The Malik Report
As everyone from the Boston Globe’s Kevin Dupont and the Toronto Star’s Damien Cox (who suggests that it’s Colin Campbell, and not Shanahan, who “saved the game” back in 2005) to uncle Fred from Bent Elbow weighs in on Brendan Shanahan’s new status as the man who will don the NHL’s black hat when he succeeds Colin Campbell as the NHL’s disciplinarian, most pundits believe that, should Shanahan wish to separate himself from Cammpbell’s “Wheel of Justice”-style random rulings, he must establish a committee of experts who dole out supplementary discipline, as suggested by the Hockey News’s Adam Proteau...
They say you don’t make friends with salad and you certainly don’t make them by accepting Campbell’s now-former duties. Fairly or not, Shanahan will now have his motives examined, questioned and conspiracy-theorized about. You’d wish him luck, but he’d be better off being wished man-sized earplugs and a full Kevlar leotard.
The smarter thing to do would have been to set up a supplementary discipline panel of industry people. Former veteran referee Kerry Fraser and others have suggested that a three-person panel consisting of one league representative, one NHLPA official and a neutral third party. I love that idea. If you adopted it, you would remove the notion of individual bias in the decision-making process behind suspensions and fines. No one man would have the word “boogey” in front of his designation, because it would take two others to agree with the logic.
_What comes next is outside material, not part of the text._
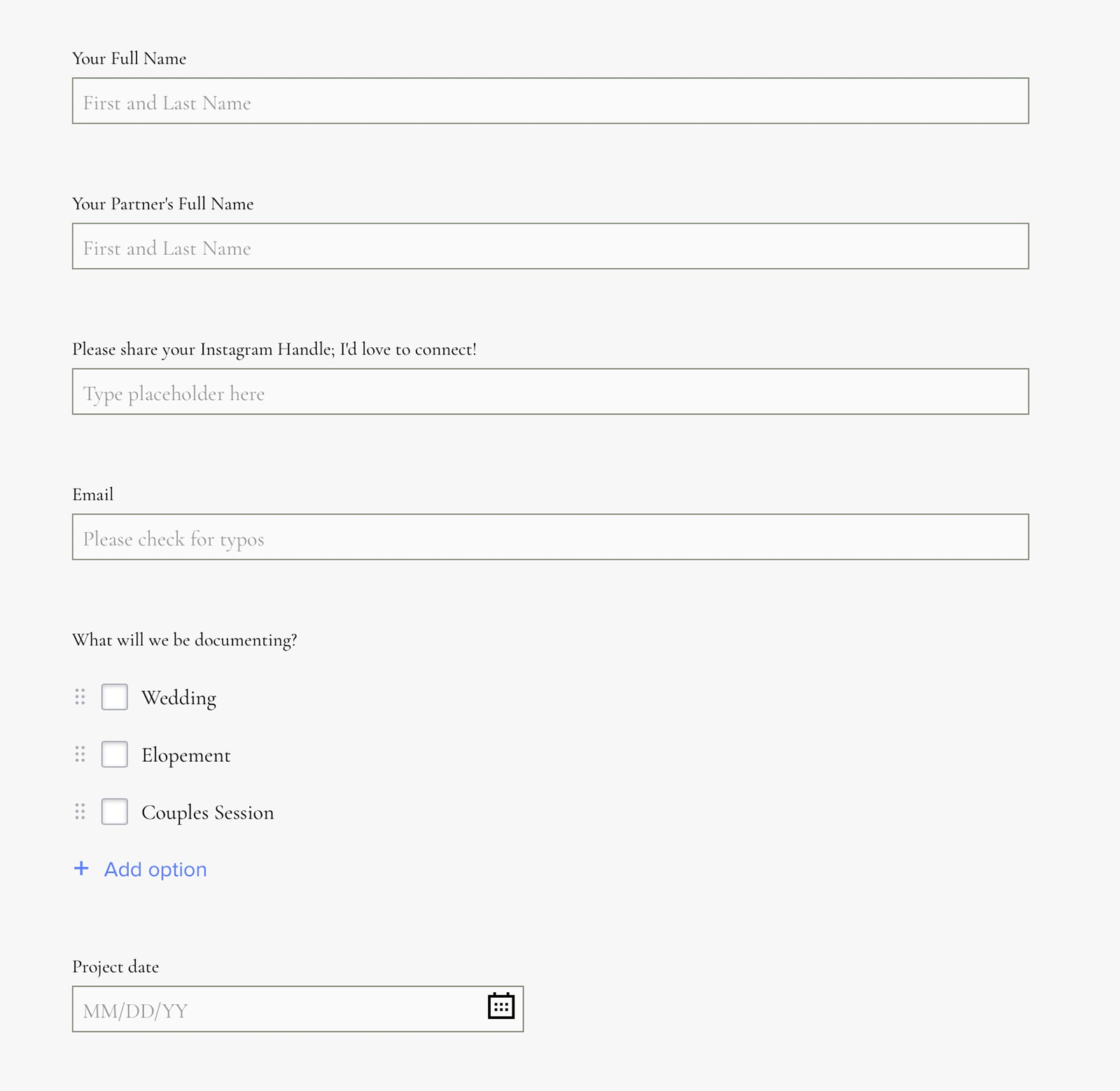
Task: Select the Instagram Handle input box
Action: [550, 391]
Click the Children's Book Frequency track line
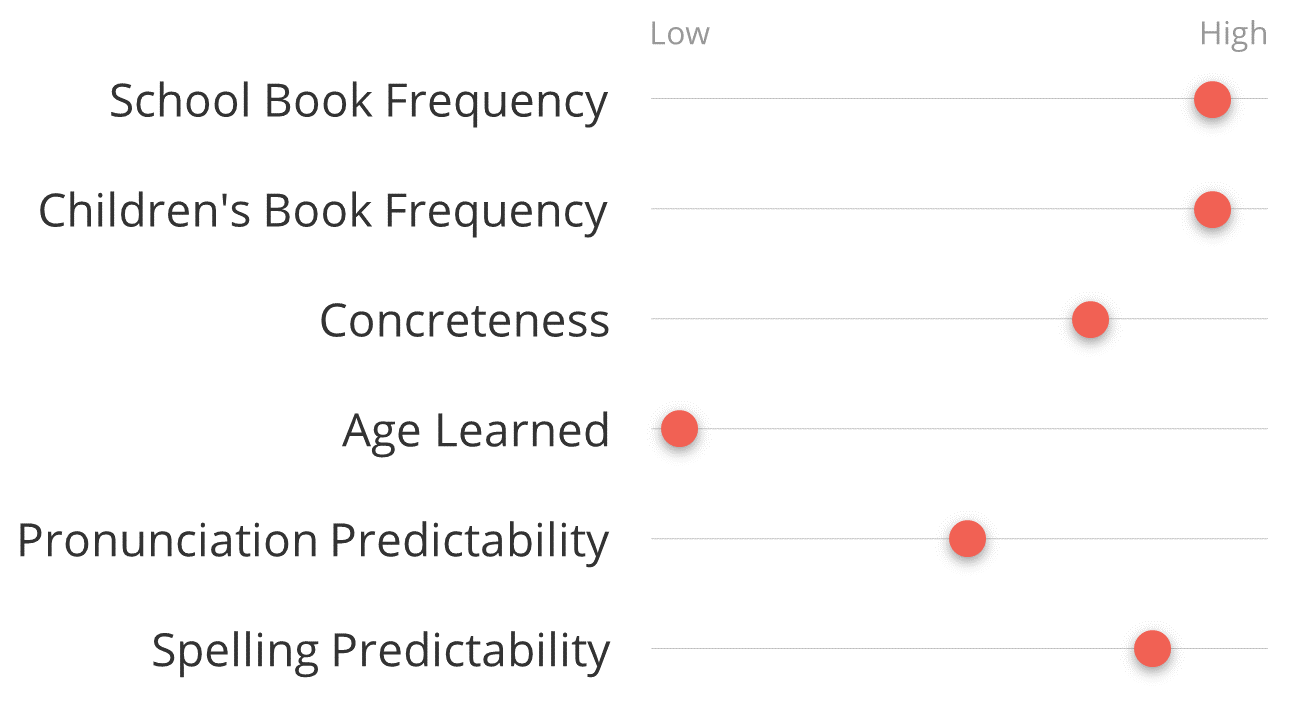The image size is (1302, 710). click(959, 208)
USA Today’s Kevin Allen agrees,—while suggesting that Shanahan should spend as little time as possible as the league’s disciplinarian should he wish to keep his reputation intact…
According to The Hockey News’s Ken Campbell, in THN’s latest issue (which you can purchase/download/read via Zinio), the Hockey News’s experts have chosen the Detroit Red Wings as the NHL’s model franchise. Here’s an excerpt from his article:
Franchise Rankings: The more things change, the more they stay the same as Detroit reigns in our look at the top organizations in the NHL
Imagine a brand new arena in downtown Detroit. It would have been an outrageous proposition a year ago, but in case you haven’t noticed, the newspapers in Detroit aren’t running an endless parade of gloomy stories about hardworking people losing their jobs anymore.* In fact, it’s more difficult to find work in Miami than the Motor City these days.
Michigan will be lucky to get half the jobs back it lost during the great meltdown of the automotive industry, but things are looking good enough that multiple sources say Red Wings owner Mike Ilitch has quietly been lobbying the State of Michigan and City of Detroit to help him build a new facility to replace the Joe Louis Arena. You can probably expect an announcement within the next year.
Believe it or not, things are beginning to look up in Detroit. The Big Three are making money again and increased their market share for the first time in 15 years. The State of Michigan is expected to add about 60,000 jobs each year for the next three, which would bring the unemployment rate down from a shocking 14.5% to somewhere in the range of 9% by 2012. This year, the state coffers will have more than $400 million in unanticipated revenue. That’s about like finding $20 bucks in an old winter jacket, but it’s a start
This seems kind of bass ackwards to me, but the CBC reports that True North Sports and Entertainment is fine with asking fans to plunk down multi-year commitments to buy season tickets to watch Winnipeg’s NHL team, but won’t tell fans who they’re rooting for until they reach the 13,000 season ticket-holder mark:
The name of Winnipeg’s new NHL team won’t be unveiled until the season ticket drive is done, CBC News has learned.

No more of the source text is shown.